▶ Task instructions
Please make an exact copy of the lines from the one holding "The height and" through the end of the data, both ends included, with no pictures.

▶ Provided data
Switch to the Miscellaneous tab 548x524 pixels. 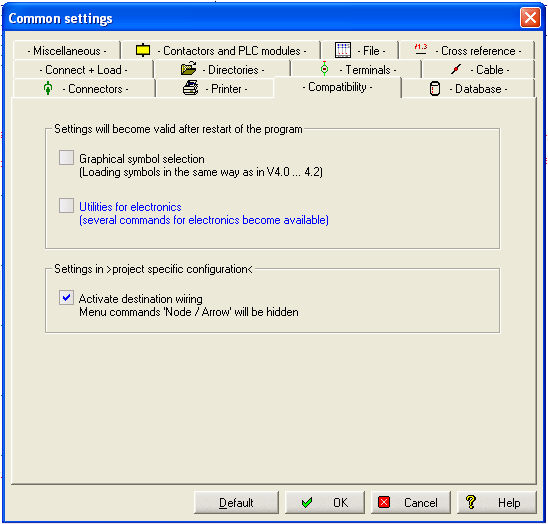[67, 51]
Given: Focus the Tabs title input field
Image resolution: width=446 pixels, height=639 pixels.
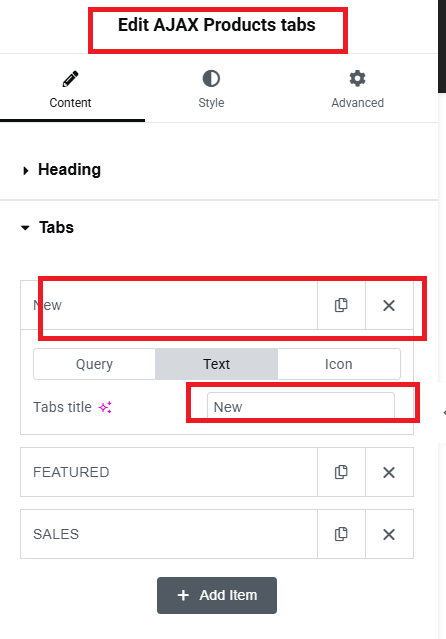Looking at the screenshot, I should point(301,407).
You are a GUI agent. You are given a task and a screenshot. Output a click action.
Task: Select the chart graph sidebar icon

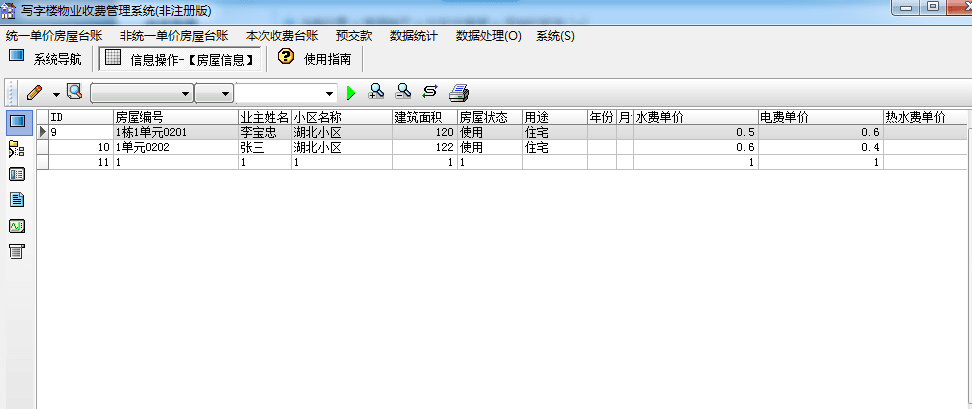click(16, 225)
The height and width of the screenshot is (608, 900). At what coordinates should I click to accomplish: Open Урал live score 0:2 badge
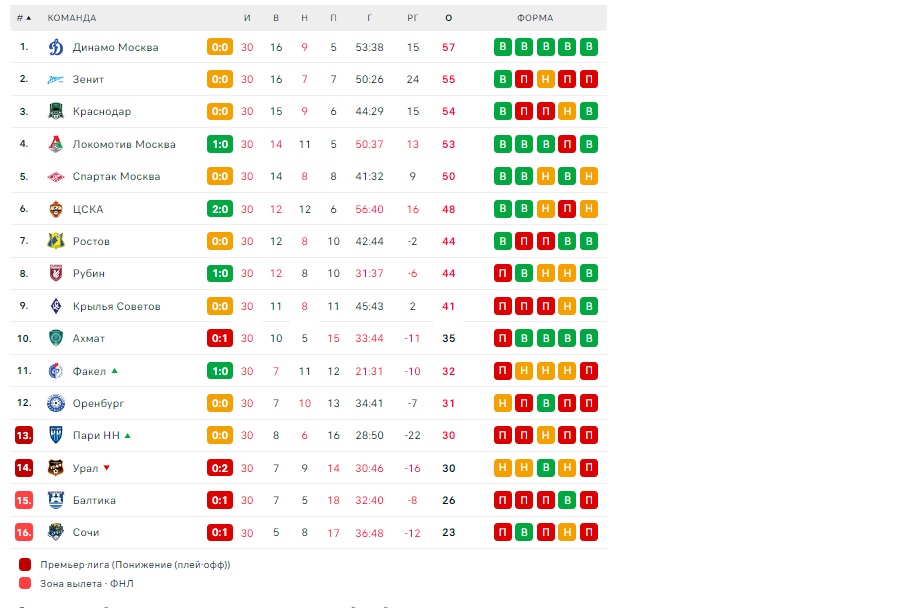220,468
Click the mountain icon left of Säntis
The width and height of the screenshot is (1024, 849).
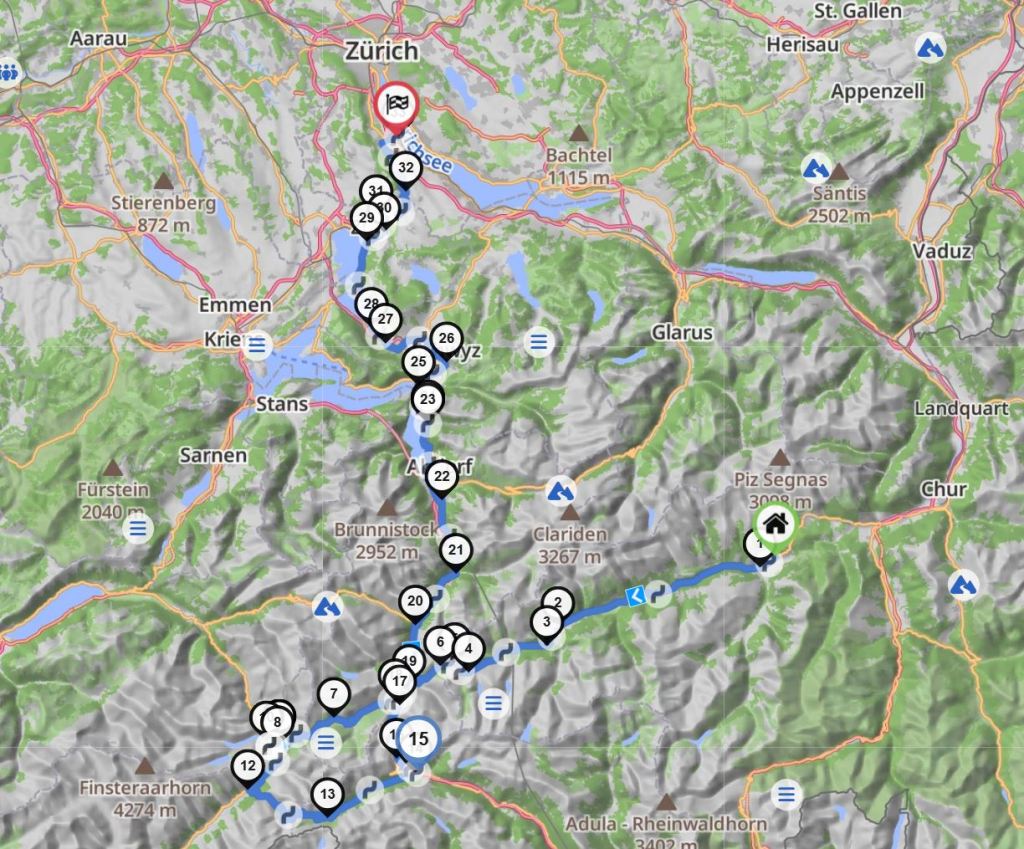[817, 166]
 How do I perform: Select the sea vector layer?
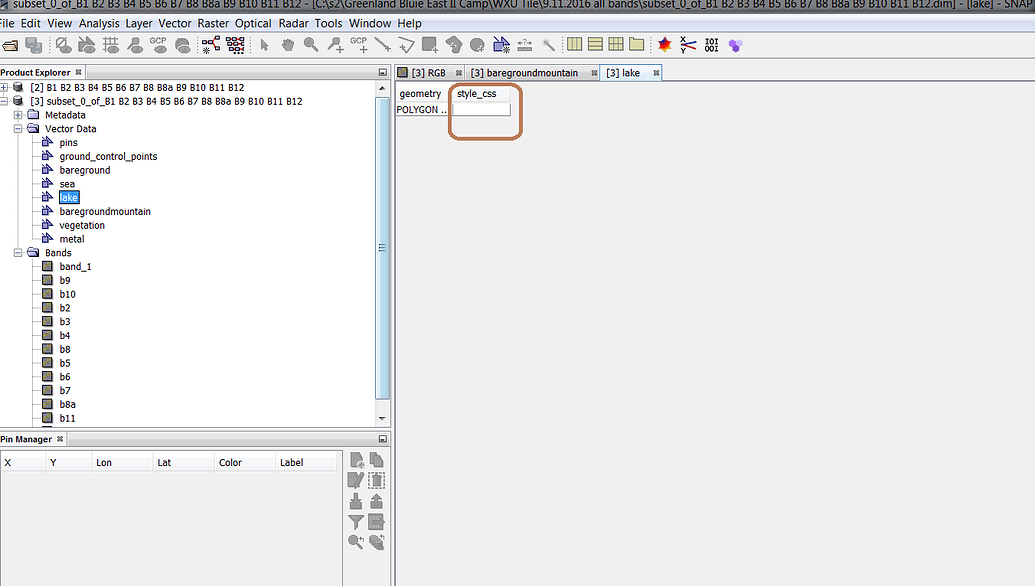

▶ Output of the task
The height and width of the screenshot is (608, 900). At what coordinates should I click to accomplish: Open Урал live score 0:2 badge
220,468
Click the mountain icon left of Säntis
The width and height of the screenshot is (1024, 849).
[817, 166]
 How do I perform: Select the sea vector layer?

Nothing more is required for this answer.